[[ DATA EXTRACTS, beginning ]]
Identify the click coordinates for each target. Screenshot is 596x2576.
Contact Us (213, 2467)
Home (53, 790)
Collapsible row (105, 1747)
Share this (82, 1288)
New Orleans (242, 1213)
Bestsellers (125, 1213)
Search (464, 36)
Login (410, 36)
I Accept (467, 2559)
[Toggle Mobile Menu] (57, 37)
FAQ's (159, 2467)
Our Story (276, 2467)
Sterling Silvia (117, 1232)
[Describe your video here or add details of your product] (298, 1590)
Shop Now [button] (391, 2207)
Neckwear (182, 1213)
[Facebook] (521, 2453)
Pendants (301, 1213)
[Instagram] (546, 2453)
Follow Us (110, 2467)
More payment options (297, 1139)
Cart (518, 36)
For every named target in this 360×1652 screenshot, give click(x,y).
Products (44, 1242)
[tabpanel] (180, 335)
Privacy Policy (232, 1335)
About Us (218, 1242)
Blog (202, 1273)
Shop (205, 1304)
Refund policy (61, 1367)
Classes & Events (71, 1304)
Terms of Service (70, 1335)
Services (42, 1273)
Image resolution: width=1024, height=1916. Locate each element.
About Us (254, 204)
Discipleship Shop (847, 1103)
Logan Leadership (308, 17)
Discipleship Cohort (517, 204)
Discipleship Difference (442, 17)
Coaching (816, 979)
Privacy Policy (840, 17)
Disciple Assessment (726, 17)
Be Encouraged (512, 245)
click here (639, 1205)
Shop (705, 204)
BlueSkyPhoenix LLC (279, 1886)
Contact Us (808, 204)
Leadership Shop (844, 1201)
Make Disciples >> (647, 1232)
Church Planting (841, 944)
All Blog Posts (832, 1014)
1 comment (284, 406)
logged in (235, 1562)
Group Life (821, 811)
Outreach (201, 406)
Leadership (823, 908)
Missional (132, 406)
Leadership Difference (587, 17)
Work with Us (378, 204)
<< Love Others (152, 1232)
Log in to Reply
[[ DATA EXTRACTS, end ]]
WORK TO COMPLETE: Only the stretch of lines that begins with the one holding "Group Life (821, 811)" and ends with the last line above belongs in the answer; please write it out exactly.

WRITTEN SOLUTION:
Group Life (821, 811)
Outreach (201, 406)
Leadership (823, 908)
Missional (132, 406)
Leadership Difference (587, 17)
Work with Us (378, 204)
<< Love Others (152, 1232)
Log in to Reply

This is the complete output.